Miami Vices


Delightful Americana on display

Persistence pays off! Months of angling to score a trip to the USA, and I line up three weeks in Miami and Texas, with brief stops in San Francisco and Los Angeles.

Miami was host to this year’s annual IDSA conference – a meeting of minds and bodies from the Industrial Design Society of America. I expected great things – the finest brains in the industry, a broad cross-section of consultancies, in-housers and orbiting services, and five days in one of the most cosmopolitan style-spots in the Americas. The scene was set for some challenging debate about the future of the industry, questions around our changing roles as creative thinkers, and reflection on some of the global macro-trends shaping the planet.

But before all that, a brief Architectural interlude:


Neon

In order to at least slightly offset some of the crushing 12-hour jetlag, I arrived a day early, and set about taking in as much of the delightful Art-Deco district as possible. In their infinite wisdom, the area narrowly escaped complete destruction in the 80s at the hands of imaginative hotel developers, and we are today left with a superb slice of kitsch Americana that cannot fail to warm the soul in its bright hopefulness.

Add into the mix a large Latino population (fronted by our own Cuban-Miamian, Pedro), large quantities of aerospace-grade silicon, 22-inch rimmed cruisers and loud loud music … and you have yourself a rather efficient distraction from the more mundane activities at the conference.


Balmy. Barmy.


Cavalier Attitude


I did also see the place in the daytime, honest.


Post-modern postcards


Several of the hotels kept classic cars on-hand to tempt gullible photographers into stopping for over-priced coffees. Which, worked just great.


Heydays in the sun


There were new Camaros and Mustangs everywhere, but none of them challenges the considered delicacy of the original, if you ask me. The new ones just seem like they were designed as toys, and scaled up accordingly, which may have been true.

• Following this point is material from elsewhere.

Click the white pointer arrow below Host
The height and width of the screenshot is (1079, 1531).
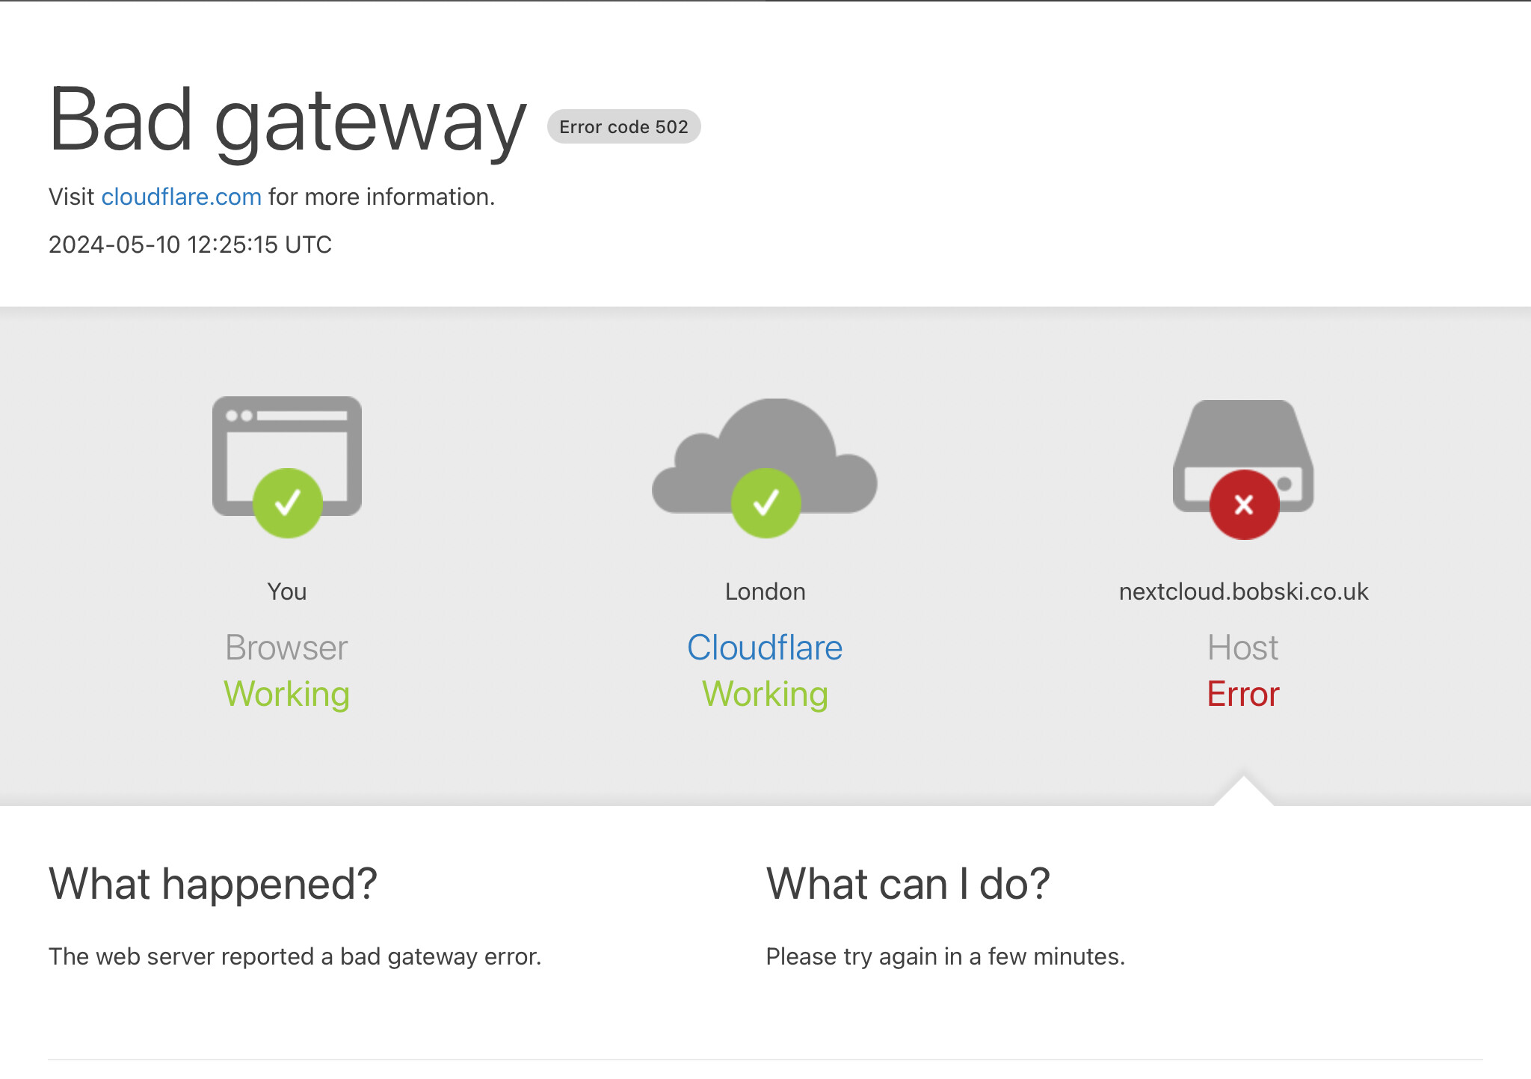[1243, 794]
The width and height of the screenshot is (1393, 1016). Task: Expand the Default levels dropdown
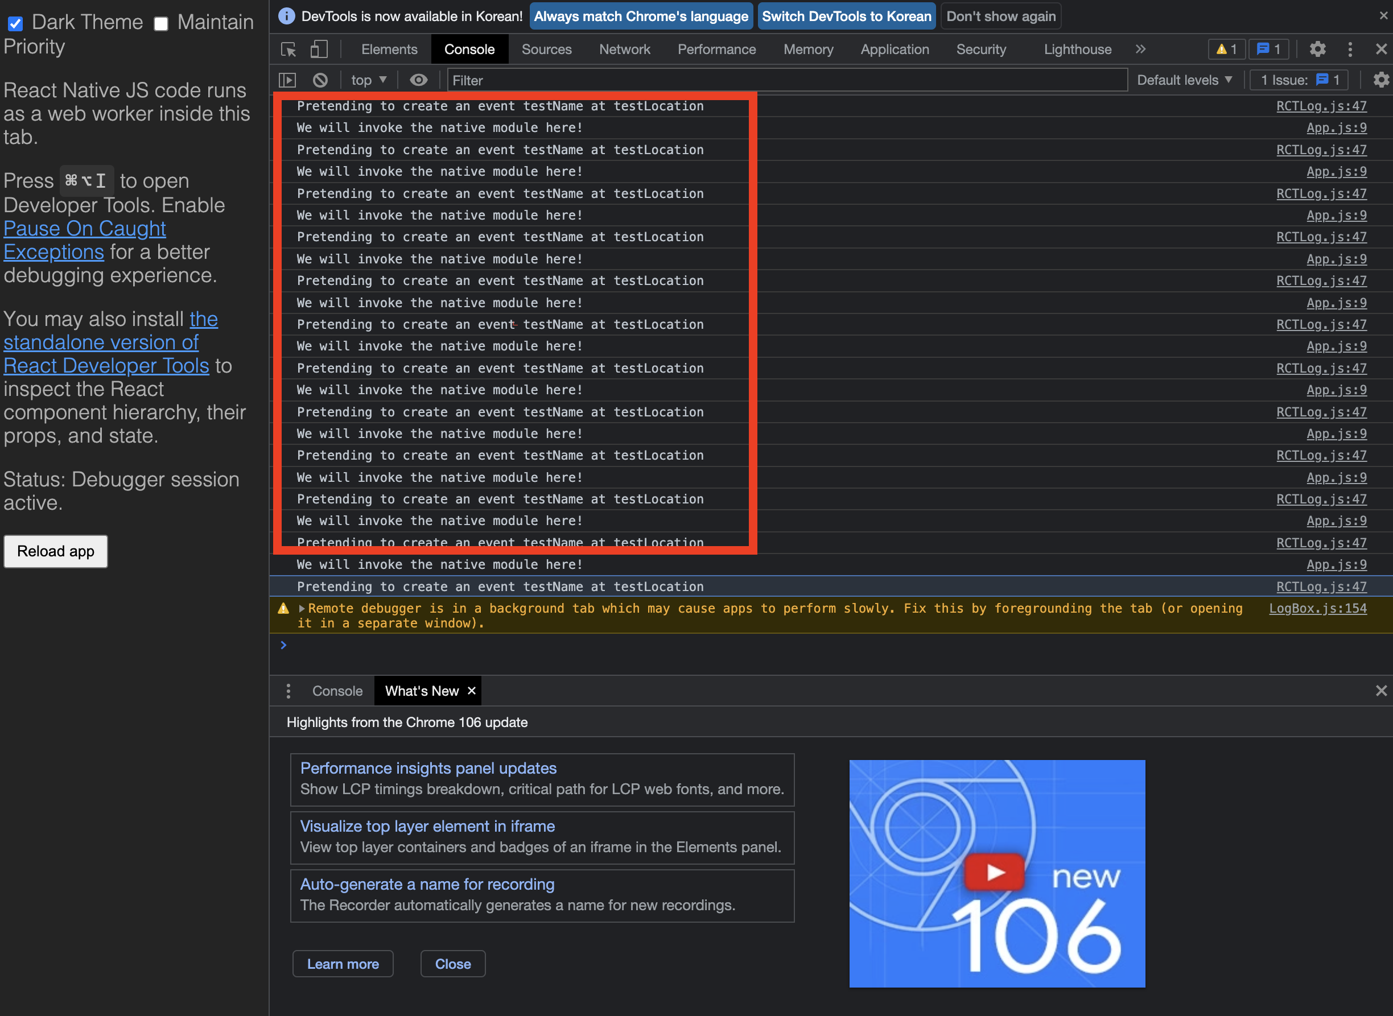coord(1184,80)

The style extends to the interior of the local restaurants, which in many cases seem untouched from the 50s.

But enough of the tourist attractions – back to the conference, and some man-sized debate about … oh … everyone is by the pool?


A theme emerges. Perhaps different from the one envisaged by the organisers.


Friday night Ocean Drive showmanship.

In the first days of the conference, I endeavoured to attend as many sessions as I could, constructing a buffet of strategy, techniques and more out-there subjects like how the Human Genome Project could effect design. I have to say, however, that I had a sinking realisation that the sessions were not as meaty as I was expecting, and that in actual fact, the people that I wanted to meet, and the people that I wanted to spend more time with were all creating their own buffet, and only dipping into the sessions that most piqued their interest.


The Pedromobile!

And indeed, the most memorable events were those extra-curricular activities that had Pedro leading us a merry- dance through the back streets of Miami, ending up one night at a most delightful little bistro in Little Haiti. A Jamaican restaurant. Run by a pair of Indians. Cooking Indian-Jamaican fusion food out the back of a local store; complete with riot screen, security cameras and cans of Red Stripe to wash it down with.


“Culturalization”


Roti + Jerk Chicken = Yum


Washed down with some delicious glucose-delivery syrups


The tips jar was in no danger of walking off


Pedro bonds with the locals


Team Miami.


Big brother.


Time to leave.

So what of the conference? I went expecting to professionally broaden my mind. For that, I was disappointed. The dialogue I expected to see – the rise of China, commoditisation of design, the role user-interface and software design, the notions around Design Thinking – simply were not successfully addressed; at least in the main sessions. There was a faint whiff in the air of self-congratulatory 1980s excess, and a blissful ignorance of the realities that face our profession. John Kolko of Frog Design pretty much nailed it in his article “End of an Era”, which sums up many of my own thoughts. You have to take it with a grain of salt – if there is one thing Frog seems able to do, it is talk the big talk. Indeed, Frog, Smart, Ideo and others are positioning themselves ‘above’ basic ID, and aligning themselves alongside the Andersons and McKinseys of the world, which I am not totally convinced by yet. I find it interesting that the ‘conversation’ that is driving ID is one of business, rather than a more philosophical skew, as-per architecture.

Above and beyond this, however, I met up with colleagues and old friends, made new friends and contacts, and took away some great memories.